When we say someone is triggered, what exactly do we mean?
Generally, being triggered refers to an awareness that something happening in our present environment is causing a very strong negative reaction. Usually, it is because something about the present environment is reminding of us of a past event or situation that was very stressful or even traumatic.
In the field of trauma, if a person has been in a life-threatening situation, usually there were certain sounds or scents present during the traumatic event. The way we are wired for survival will help us to be very alert to danger signals going forward if we are exposed to similar sounds and scents. This then can lead to a high arousal state (fight, flight, freeze) even though we are not currently in a life threatening situation. The most obvious example would be a soldier that runs for cover in his home when he hears a car backfire outside. That sound may be similar enough to gunfire so that it can lead to a trauma response. The soldier can learn to calm his nervous system so that he can stay in present time and manage the discomfort of the trigger (which is designed to keep him safe) in ways that allow for more flexibility of response. Running for cover was adaptive and appropriate in a war zone, but is not as adaptive or helpful once back in civilian life.
The concept of a trigger has been used in our culture to explain everything from a full blown trauma response to the feeling of being very annoyed, and everything in between. Organizing your life around avoiding either large or small triggers is not how we heal from trauma or stress reactions nor is it how we grow in our flexibility of response to everyday disturbance.

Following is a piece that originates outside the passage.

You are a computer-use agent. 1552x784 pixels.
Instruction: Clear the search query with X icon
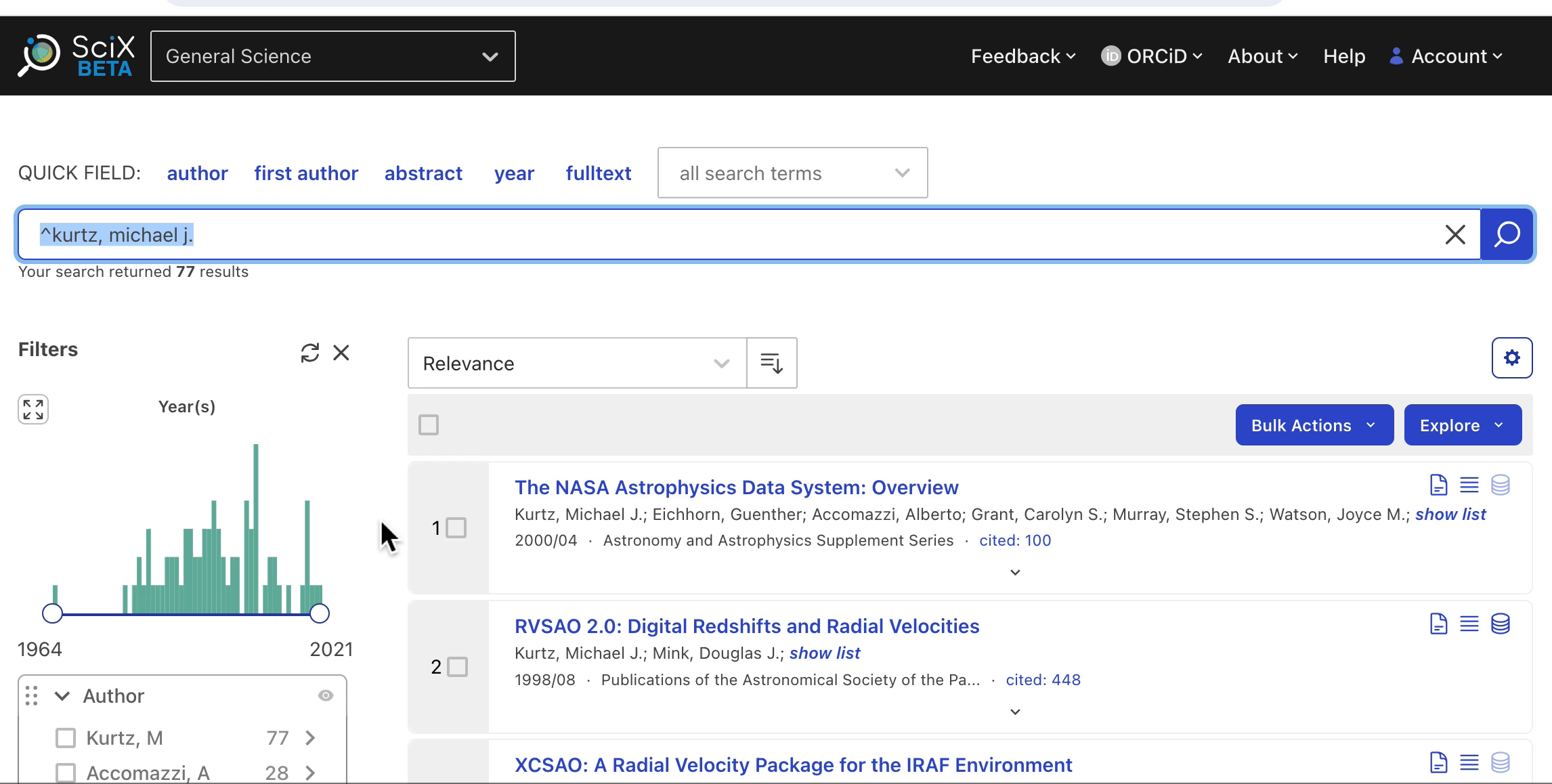tap(1454, 235)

In my work as a therapist, I see my job as coaching clients in ways they can increase their flexibility of response to life stressors as much as possible, and to recover and repair as soon as possible if we do react to a trigger. This has to do with recovery and building resilience. By the way, the nature of intimacy is inherently disturbing, which is why so many of us get triggered primarily in intimate settings. Intimacy triggers are usually related to our past when we were young and completely dependent on our attachment figures for our very life.
The following are a few skills you can practice that help with managing triggers so that you have as much flexibility of response as possible:
- Breath: A focus on the breath takes you out of the limbic/trauma response and requires a focus that uses higher brain function. This switch from limbic region to higher brain function tells your body that you must be safe if you can pause to focus on your breath. That signal can immediately begin to calm the limbic regions from a fight, flight, and freeze response.

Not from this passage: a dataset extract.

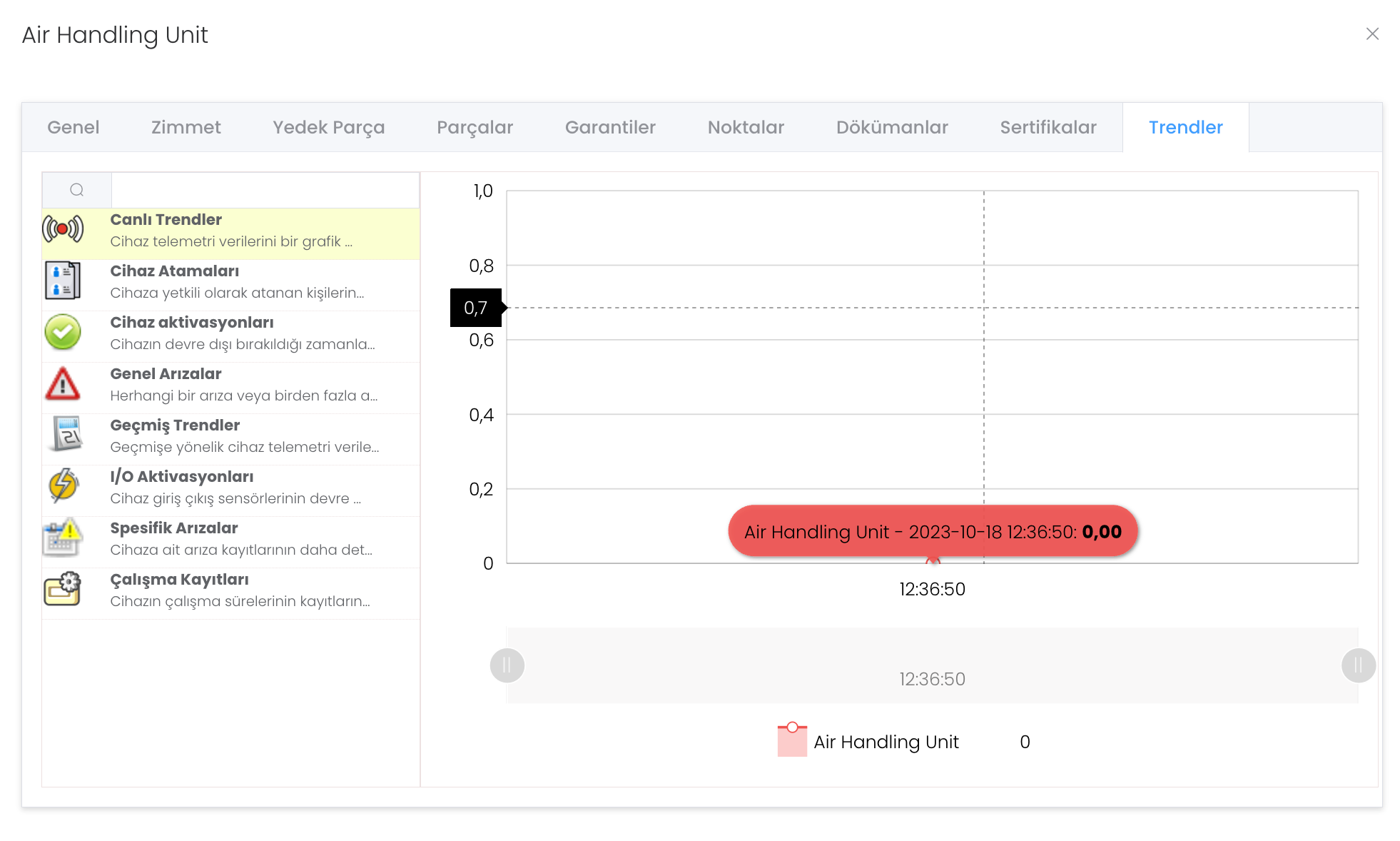Click the red warning triangle Genel Arızalar icon
This screenshot has height=841, width=1400.
63,384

- Grounding: In a sitting position, breathe normally with your feet planted firmly on the ground; take your shoes off if you can. Close your eyes if that is available and you are comfortable with eyes closed, but it’s not necessary. Imagine your feet have roots and those roots are anchoring you firmly and deeply into the earth. Do this for a minute or two while breathing normally. Notice how you feel before and after this exercise.
- Practice Self-Acceptance and Compassion: Feeling triggered is a moment of suffering that deserves your acceptance and your compassion. Self -acceptance and compassion is not the same thing as avoidance of experience. Feel the fear and do it anyway, with compassion and acceptance. Remind yourself that no feeling lasts forever.
- Take A Time-In: If you are feeling triggered when talking with your partner or other challenging person, step away and get centered by shifting your focus to managing how you are feeling inside. This is the adult version of a Time-Out. A focus on the breath can help with this, see #1. If going inside is too difficult, try #2 Grounding instead which is focused more on the outside.
- More on Time-Ins: It’s called a Time-In (Dan Siegel) because you are learning to take time to go inside and self-regulate your triggered response on your own. Remember, a trigger is the past coming forward in the present in a way that is painful and can limit your response to fight, flight, or freeze reactions. You are likely not in danger, but in the moment it may feel “as if” you are. So, you are learning to slow it down and stay present with yourself and your feelings so you can recover and gain flexibility of response. Take the time you need, and stop interacting with the challenging person. Let them know you need a break but you will come back later when you have had time to get centered. Then be alone and breath, do grounding, feel your feelings, pray, meditate, or do anything you have learned to do that helps you feel calm and centered again. Do not spend time thinking angry thoughts; if you notice angry thoughts just let them float by like leaves on a stream, but do not get attached to these thoughts. It could take 20 minutes or more to feel better. In some cases, you may need more time.